The issue here isn’t “social networking”, no matter how much the media and ZDNet would have you believe. It boils down to a few very clear and easy to enumerate issues:
- These are corporate resources being used.
Even if it is the individual’s “smart phone” being used to twitter, its still being done on company time. - Either the individual is talking about the company or not.
If they are, then they are acting as a spokesperson for the company. Is that allowed? If not, see #1. - What is your policy for individuals doing things like setting up doctor/dentist/psychiatrist/podiatrist/liposuction appointments using “corporate resources” such as the telephone?
How about with web-based interfaces? How about planning/booking vacations?
Buying and selling stocks, never mid goods on eBay.If it comes to that, do you simply grant unfettered Internet access?

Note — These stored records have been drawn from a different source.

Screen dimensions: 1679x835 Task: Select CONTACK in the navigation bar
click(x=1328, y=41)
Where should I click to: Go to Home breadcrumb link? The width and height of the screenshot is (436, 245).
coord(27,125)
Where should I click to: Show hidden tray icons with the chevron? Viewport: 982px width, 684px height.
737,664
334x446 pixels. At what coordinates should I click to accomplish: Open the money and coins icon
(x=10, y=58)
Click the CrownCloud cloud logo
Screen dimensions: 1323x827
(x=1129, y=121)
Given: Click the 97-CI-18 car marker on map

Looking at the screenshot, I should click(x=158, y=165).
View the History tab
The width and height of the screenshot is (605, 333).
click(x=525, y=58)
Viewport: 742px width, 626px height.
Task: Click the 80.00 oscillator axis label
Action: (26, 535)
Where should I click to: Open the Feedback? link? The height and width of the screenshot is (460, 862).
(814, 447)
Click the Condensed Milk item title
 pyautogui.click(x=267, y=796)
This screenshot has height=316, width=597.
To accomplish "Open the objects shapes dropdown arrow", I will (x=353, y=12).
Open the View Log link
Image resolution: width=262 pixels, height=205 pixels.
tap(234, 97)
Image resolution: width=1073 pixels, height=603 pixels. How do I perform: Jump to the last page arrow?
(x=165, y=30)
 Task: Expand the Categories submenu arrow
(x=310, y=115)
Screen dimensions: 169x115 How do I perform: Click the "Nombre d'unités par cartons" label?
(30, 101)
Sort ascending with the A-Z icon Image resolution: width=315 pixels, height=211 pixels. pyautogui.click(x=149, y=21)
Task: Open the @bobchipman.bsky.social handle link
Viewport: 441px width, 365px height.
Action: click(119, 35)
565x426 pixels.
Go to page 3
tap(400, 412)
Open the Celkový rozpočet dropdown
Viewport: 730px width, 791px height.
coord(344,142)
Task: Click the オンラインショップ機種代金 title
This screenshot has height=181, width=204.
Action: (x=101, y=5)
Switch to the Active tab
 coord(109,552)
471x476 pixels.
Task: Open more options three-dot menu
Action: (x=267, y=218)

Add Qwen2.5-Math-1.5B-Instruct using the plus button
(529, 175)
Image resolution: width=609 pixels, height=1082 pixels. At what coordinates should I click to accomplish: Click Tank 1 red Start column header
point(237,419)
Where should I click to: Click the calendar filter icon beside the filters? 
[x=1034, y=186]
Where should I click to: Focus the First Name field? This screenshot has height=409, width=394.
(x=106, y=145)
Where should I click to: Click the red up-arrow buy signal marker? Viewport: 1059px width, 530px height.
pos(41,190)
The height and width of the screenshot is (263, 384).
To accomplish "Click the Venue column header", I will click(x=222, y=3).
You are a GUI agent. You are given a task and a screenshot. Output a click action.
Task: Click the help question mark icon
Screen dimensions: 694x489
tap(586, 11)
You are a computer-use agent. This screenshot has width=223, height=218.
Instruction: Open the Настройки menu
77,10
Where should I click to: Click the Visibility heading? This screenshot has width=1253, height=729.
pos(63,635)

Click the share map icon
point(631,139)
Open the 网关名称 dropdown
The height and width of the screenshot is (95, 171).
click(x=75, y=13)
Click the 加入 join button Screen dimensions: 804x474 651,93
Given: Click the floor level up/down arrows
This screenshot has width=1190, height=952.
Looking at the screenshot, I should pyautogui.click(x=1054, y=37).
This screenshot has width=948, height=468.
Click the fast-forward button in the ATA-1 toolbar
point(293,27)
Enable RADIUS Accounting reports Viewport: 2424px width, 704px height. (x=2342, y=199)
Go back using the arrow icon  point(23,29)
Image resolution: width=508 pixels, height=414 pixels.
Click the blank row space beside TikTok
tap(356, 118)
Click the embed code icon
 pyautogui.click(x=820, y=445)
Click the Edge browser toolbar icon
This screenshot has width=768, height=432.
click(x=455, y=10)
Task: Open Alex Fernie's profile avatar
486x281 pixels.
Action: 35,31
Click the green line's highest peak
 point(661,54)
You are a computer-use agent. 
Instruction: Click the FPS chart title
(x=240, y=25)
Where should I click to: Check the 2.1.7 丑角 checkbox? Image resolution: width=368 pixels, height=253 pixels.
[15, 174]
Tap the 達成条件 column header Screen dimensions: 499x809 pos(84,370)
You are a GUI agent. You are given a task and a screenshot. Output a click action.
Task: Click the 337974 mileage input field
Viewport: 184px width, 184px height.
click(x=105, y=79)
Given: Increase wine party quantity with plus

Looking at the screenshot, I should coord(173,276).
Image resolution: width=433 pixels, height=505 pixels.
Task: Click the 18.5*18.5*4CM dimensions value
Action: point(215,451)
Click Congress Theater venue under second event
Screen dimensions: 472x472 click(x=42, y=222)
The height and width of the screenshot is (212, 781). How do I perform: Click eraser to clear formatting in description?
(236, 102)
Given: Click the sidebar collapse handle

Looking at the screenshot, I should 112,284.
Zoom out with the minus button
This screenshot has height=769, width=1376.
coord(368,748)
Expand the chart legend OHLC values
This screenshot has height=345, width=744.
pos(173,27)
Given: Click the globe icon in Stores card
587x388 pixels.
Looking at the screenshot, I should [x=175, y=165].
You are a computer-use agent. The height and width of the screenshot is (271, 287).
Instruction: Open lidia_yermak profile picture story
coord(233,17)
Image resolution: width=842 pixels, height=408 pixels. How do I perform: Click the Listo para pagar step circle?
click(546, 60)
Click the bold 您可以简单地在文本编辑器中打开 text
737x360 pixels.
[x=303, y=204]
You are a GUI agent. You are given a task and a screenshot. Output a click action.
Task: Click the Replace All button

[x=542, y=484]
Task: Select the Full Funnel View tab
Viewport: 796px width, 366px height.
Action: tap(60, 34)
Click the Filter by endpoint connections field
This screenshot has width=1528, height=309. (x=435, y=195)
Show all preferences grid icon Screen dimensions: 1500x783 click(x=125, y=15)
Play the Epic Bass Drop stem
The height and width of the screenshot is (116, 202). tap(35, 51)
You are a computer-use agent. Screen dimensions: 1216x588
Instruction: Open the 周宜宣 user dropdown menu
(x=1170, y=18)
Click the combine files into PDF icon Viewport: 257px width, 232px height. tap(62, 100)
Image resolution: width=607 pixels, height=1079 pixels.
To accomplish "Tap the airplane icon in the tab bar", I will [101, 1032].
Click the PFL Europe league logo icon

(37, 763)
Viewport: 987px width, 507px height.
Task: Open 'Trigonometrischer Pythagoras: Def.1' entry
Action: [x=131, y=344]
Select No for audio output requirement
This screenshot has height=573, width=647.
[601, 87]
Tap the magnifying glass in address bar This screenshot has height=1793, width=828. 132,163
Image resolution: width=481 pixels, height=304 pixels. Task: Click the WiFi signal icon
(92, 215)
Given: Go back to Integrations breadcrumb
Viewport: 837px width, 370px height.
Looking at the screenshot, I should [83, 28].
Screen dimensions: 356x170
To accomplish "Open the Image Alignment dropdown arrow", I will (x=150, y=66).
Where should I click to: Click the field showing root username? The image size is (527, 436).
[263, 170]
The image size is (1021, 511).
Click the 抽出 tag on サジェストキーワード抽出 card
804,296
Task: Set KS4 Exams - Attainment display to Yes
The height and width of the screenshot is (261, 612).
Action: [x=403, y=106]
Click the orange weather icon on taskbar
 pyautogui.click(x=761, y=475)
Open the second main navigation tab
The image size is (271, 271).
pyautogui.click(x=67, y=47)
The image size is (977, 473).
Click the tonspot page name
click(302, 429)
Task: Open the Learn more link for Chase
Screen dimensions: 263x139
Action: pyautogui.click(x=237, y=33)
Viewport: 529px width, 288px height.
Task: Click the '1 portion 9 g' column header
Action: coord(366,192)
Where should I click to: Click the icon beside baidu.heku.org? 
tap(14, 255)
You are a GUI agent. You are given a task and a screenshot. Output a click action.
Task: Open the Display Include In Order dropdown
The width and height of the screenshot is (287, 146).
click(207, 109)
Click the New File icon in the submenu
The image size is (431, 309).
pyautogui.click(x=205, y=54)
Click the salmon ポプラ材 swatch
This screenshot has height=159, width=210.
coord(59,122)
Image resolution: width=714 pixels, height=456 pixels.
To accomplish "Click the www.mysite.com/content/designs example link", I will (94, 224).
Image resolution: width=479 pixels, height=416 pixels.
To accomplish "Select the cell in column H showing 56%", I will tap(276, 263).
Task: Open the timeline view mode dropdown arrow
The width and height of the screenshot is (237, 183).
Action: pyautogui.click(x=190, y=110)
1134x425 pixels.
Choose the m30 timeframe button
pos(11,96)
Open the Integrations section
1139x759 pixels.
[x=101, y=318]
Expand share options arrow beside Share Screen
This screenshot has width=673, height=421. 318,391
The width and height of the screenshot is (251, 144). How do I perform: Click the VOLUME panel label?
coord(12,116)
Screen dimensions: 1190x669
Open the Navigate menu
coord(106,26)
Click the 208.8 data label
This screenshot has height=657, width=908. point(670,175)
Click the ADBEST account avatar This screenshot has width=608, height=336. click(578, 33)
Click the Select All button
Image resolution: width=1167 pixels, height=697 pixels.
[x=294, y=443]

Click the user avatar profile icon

Do you log access? Do you restrict access to certain sites?Do you have policy that clearly says you are doing this?
No, its not as simple as “social networking”. It is easy to ask those questions but they drag in a whole gunnysack of other policy and business and liability matters that have to be resolved first. Many of them are not ones we in InfoSec, or even the IT people, are able to address.
![Reblog this post [with Zemanta]](http://img.zemanta.com/reblog_e.png?x-id=2901fa58-bb0b-4154-9b8d-c1ea6a761911)
Hi Anton.
There’s more to social networking from an information security perspective than simple misuse of corporate IT resources and time. What about the leakage of sensitive corporate or private information, for example, or social media malware, or social engineering? Misuse of resources is trivial in comparison, and is really a people management or HR issue, not infosec.
Regards,
Gary
The way I look at it Gary, “misuse” means “not for the purpose it was intended”. While that statement might be simple, its ramifications cover matters such as leakage/disclosure, downloading things you shouldn’t - aka malware - and most of the forms of being a victim of social engineering that I can think of.
Yes, “Don’t Do That!” is a people problem, but I don’t think you can simply move people out of the InfoSec process. It is people who build and who use the technology. If Policy is an InfoSec issue, if Awareness is an InfoSec issue then so are these.